*Text block*:
☆ ☆ ☆ ☆ ☆
Safety is relative. The last thing I want is every coder out there writing RI code that should have been declarative. The subject is extremely complex with all the locking implications. That is PRECISELY why many dbs still don't have it: it better be done properly. I can perfectly see another coder going there a year later and messing up things badly.
No: I'd rather eliminate the problem than shift it in time.

> Oracle is total piece of crap and I really feel sorry for the poor
> bastards that get stuck with it. You look at most production Oracle
> code and it is COBOL with sequential algorithms in a thing disguise.
> You just know that you are going to see cursors when you do the audit.
> Rant, rant, rant.

LOL! Good one!

>
> I don't understand that one. A VIEW does not exists until it is
> invoked then it disappears at the end of the query or statement. Any
> RI rule would have to be enforced in the defining SELECT in the VIEW
> definition. Is this "Oracle speak"?
☆ ☆ ☆ ☆ ☆
*Given information*:
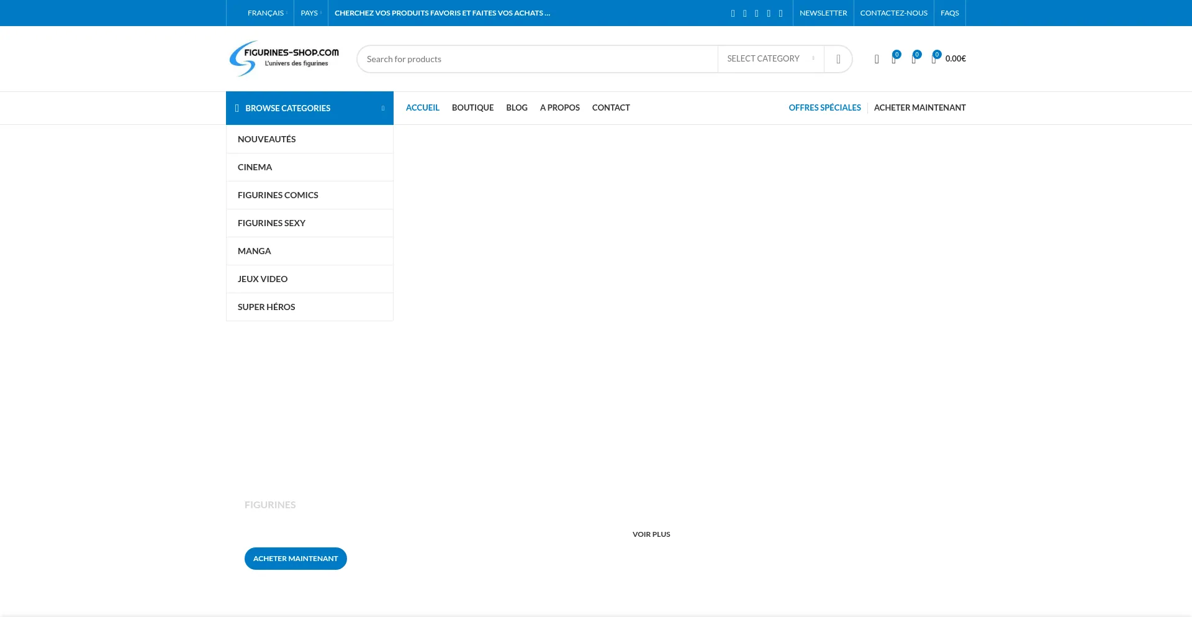
Task: Select the Figurines Comics category
Action: pyautogui.click(x=278, y=195)
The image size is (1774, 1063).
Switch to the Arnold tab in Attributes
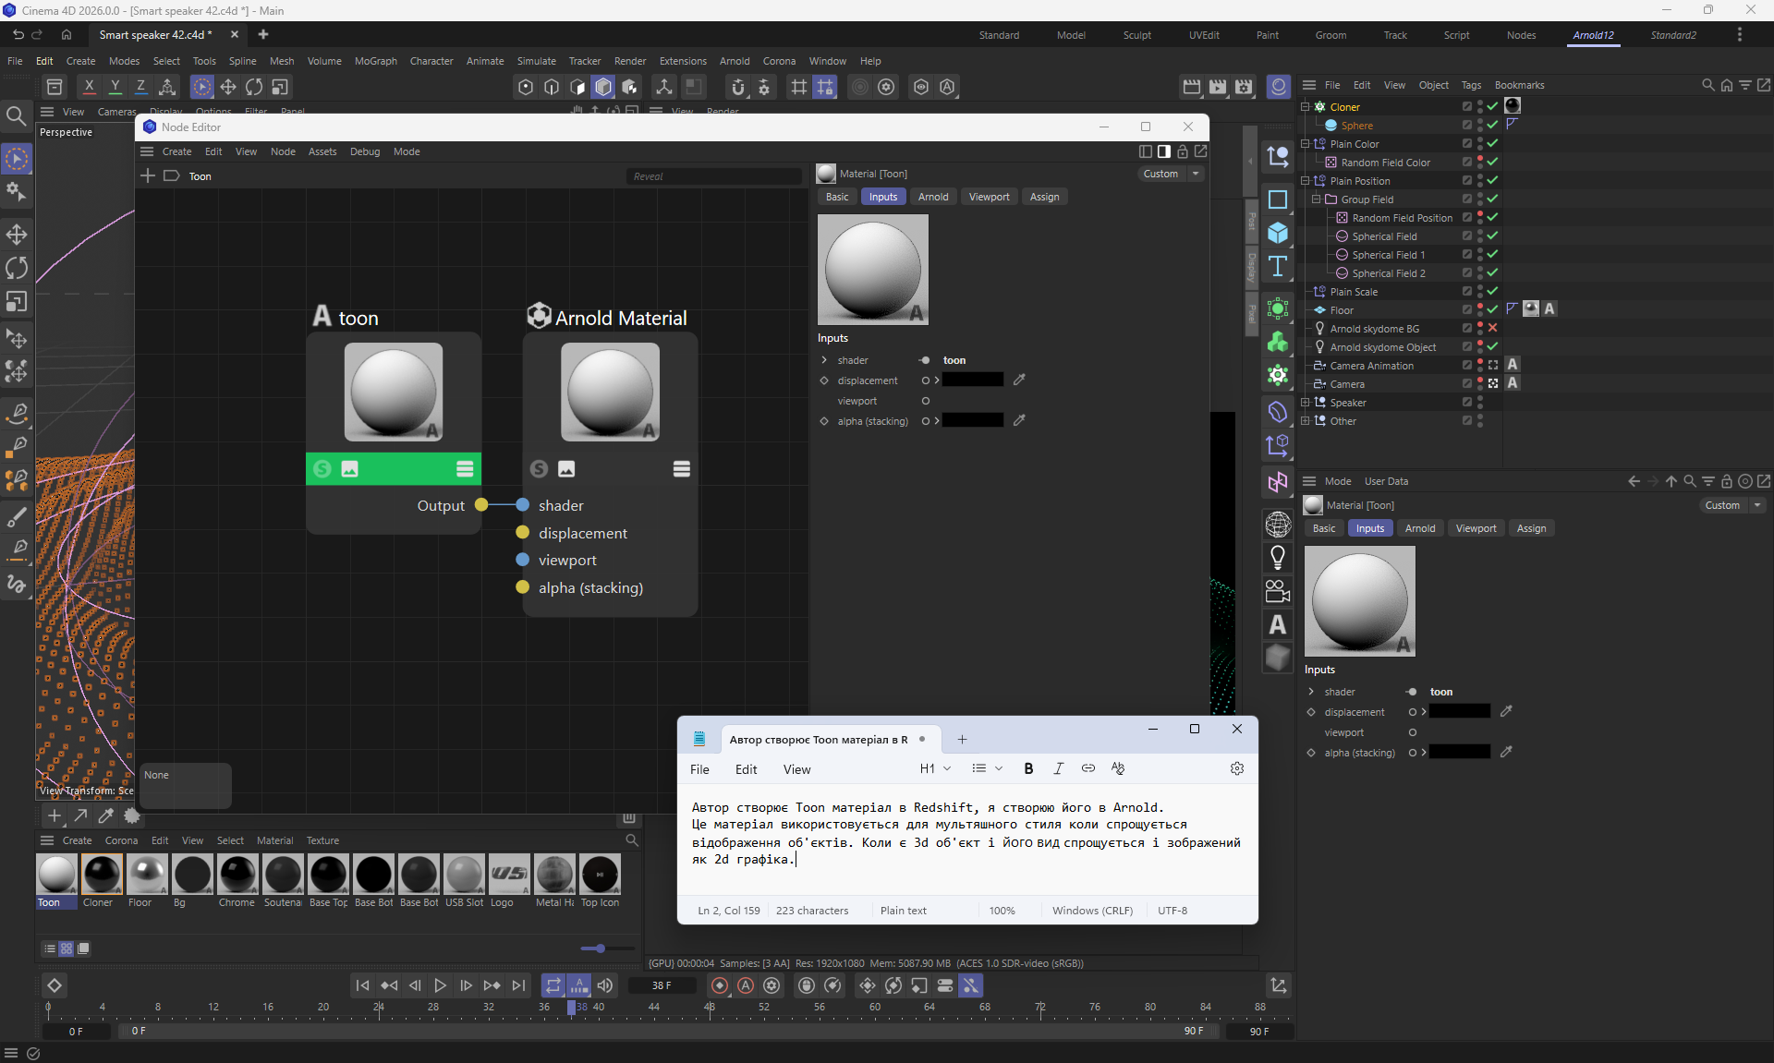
☆ ☆ ☆ ☆ ☆
*Objectives*:
1/ Please output, word for word, the part of the referential integrity thread that opens with the words containing "No: I'd rather" and closes with "Rant, rant, rant.".
2/ In one to three sentences, explain why the writer of the referential integrity thread does not want every coder writing RI code.

*Response list*:
1/
No: I'd rather eliminate the problem than shift it in time.

> Oracle is total piece of crap and I really feel sorry for the poor
> bastards that get stuck with it. You look at most production Oracle
> code and it is COBOL with sequential algorithms in a thing disguise.
> You just know that you are going to see cursors when you do the audit.
> Rant, rant, rant.

2/ The writer believes such code should have been declarative, and the subject is extremely complex because of all its locking implications. Another coder could come along a year later and mess things up badly, so the writer would rather eliminate the problem than shift it in time.